Brasília - Derrotado na convenção do PMDB, o senador Roberto Requião questionou ontem, da tribuna do Senado, o comportamento do presidente do Tribunal Superior Eleitoral (TSE) que, segundo ele, teria agido politicamente ao cassar a liminar suspendendo a convenção do partido. ‘‘Ele foi partidário’’, afirmou o senador, que se baseou em informações da imprensa segundo as quais Nelson Jobim teria ainda instruído o PMDB na elaboração do recurso à decisão do ministro Sálvio. ‘‘É um problema sério e isso ameaça a democracia’’, disse o senador. Na convenção, Requião obteve 218 votos favoráveis à sua candidatura à Presidência da República, mas, foi derrotado pelo grupo favorável à coligação com o PSDB que teve 464 votos.

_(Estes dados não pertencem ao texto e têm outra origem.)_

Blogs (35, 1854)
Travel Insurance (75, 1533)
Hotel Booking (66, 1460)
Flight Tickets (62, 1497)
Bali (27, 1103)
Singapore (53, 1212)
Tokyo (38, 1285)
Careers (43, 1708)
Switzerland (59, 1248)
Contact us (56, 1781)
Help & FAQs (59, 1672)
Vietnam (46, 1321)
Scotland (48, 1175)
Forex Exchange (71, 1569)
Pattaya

‘‘Não acredito que o ministro Jobim tenha feito isso’’, afirmou o senador Pedro Simon (PMDB-RS). ‘‘Um ministro da estirpe de Nelson Jobim está acima de questões partidárias e eleitorais. Ele foi acionado na madrugada como presidente da Corte e atenderia a qualquer partido’’, defendeu o senador Iris Rezende (PMDB-GO).
Rezende comandou o PMDB goiano que só decidiu votar a favor da coligação depois de um acordo eleitoral com o senador José Serra, que prometeu se manter neutro nas eleições majoritárias em Goiás. ‘‘É uma grita normal de quem perdeu feio numa convenção’’, disse o líder do governo no Senado, Artur da Távola (PSDB-RJ).